Как у Ахматовой:
А так как мне бумаги не хватило,
Я на твоем пишу черновике…
* * *
Отмечаю каждый раз, что впервые делаю что-то одна: вот открыла новый тюбик зубной пасты. Ловлю себя на том, как тяжело дается смена местоимений: «Я пойду» вместо «Мы пойдем»… Ахматова: «Надо, чтоб душа окаменела, / Надо снова научиться жить». Но я не хочу, не хочу, чтобы окаменела… «Господи! Избави мя всякого неведения, и малодушия, и окамененного нечувствия». И еще из вечернего правила: «Господи, даждь ми слезы»…
Ученые подсчитали, что за жизнь человек выплакивает около 70 литров слез, а это более четырех миллионов слезинок. В этой же научной статье неожиданно вычитала красивый образ: «Горе, не имеющее выхода в слезах, заставляет рыдать внутренние органы». Я теперь знаю: частые тяжелые вздохи мои не от астмы, а от горя.
* * *
Трюизм: тяжелее всего мелочи. «И наколовшись об шитье с невынутой иголкой…» Собираю Мишины вещи, чтобы отдать в храм. А в карманах носовые платки, зажигалки и вечные крошки от папирос, которые приходилось тщательно вытряхивать перед каждой стиркой…
* * *
Искала в диктофоне старый черновик.
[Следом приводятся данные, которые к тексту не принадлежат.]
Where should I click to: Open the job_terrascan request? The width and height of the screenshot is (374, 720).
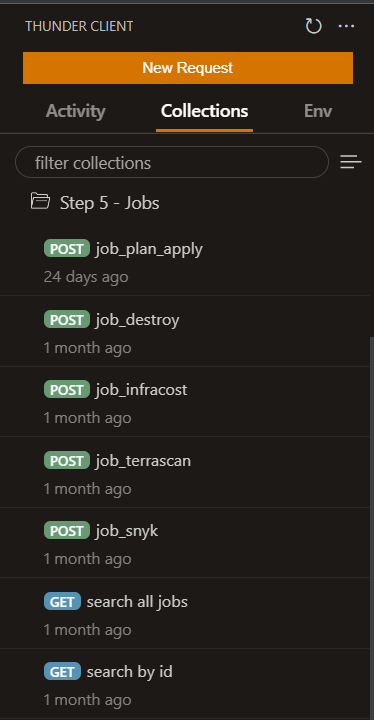[x=185, y=474]
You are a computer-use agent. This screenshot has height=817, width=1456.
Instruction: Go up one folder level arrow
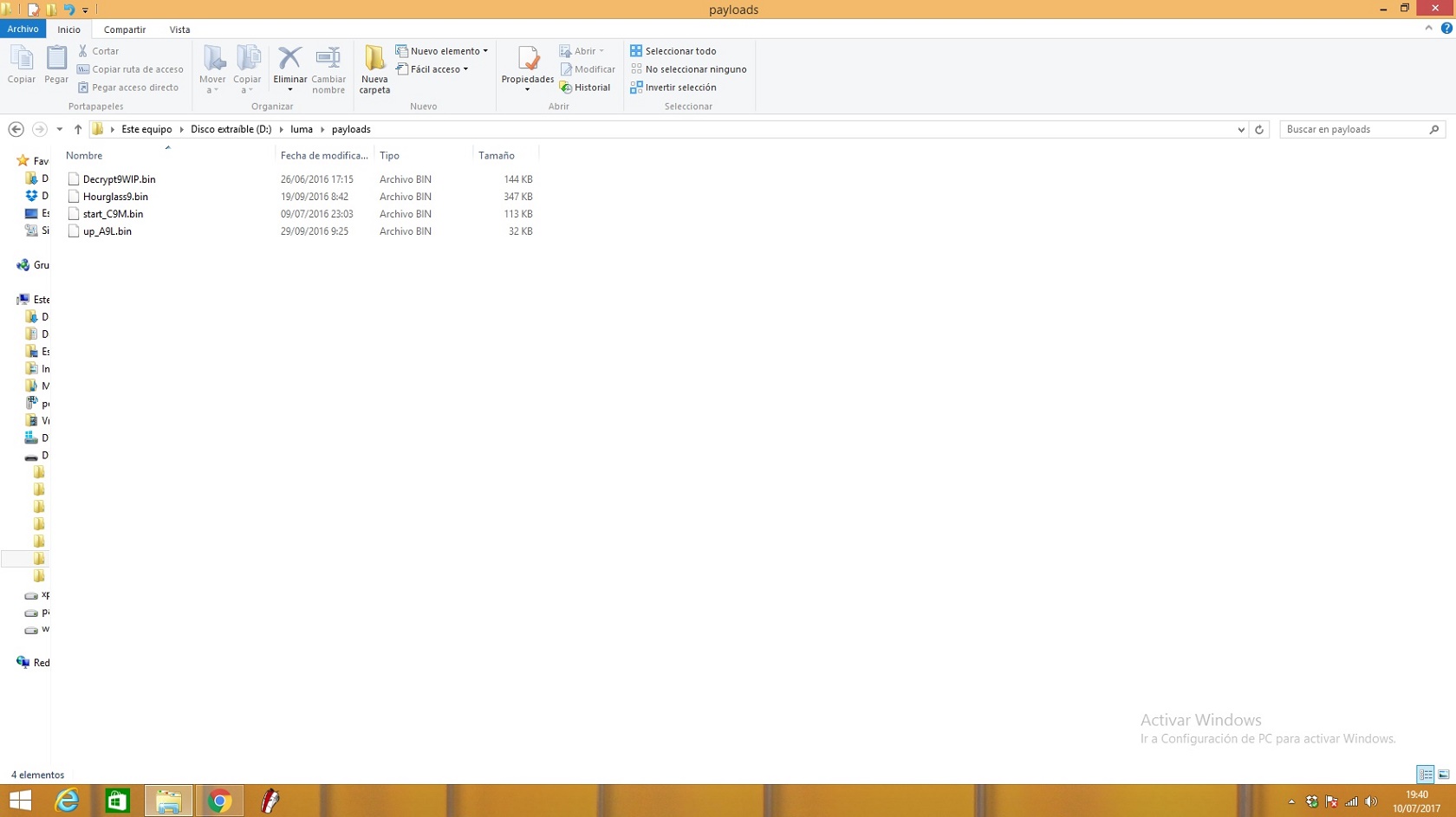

А поверх него записался радостный лай Барона – это Миша откуда-то пришел. Теперь это память о них обоих. А Миша говорил, что надеется после смерти встретить не только маму, но и наших зверей: кота Бурбона и пса Барона.
* * *
Продала квартиру, в которой мы прожили почти сорок лет. Продала дом в деревне, про который Миша говорил: «В Москве зимовка, а тут жизнь». Мы теперь свидимся не там.
* * *
Антоний Сурожский: «Главный грех человека – потеря контакта с собственной глубиной». Вот чего больше всего боюсь.
* * *
Не проходит. Мгновенный порыв рассказать, разделить. Вот прочитала у Георгия Владимова в письме матери о Кривицком, что у того была «замечательная способность делать из мухи слона, а потом торговать слоновой костью», и со стула вскочила, рванулась немедленно порадоваться вместе – а там… пустота. Vacuum horrendum – наводящая ужас пустота.
* * *
Яркий солнечный день, как всегда теперь невыносимый. Я выплакала все слезы в его последние часы, держа за руку. Не заплакала ни на похоронах, ни разу за долгие месяцы, которые теперь складываются и складываются в годы. Говорят: комок в горле. Нет, не так. Это птица, которую заперли во мне, как в клетке, и она там бьется.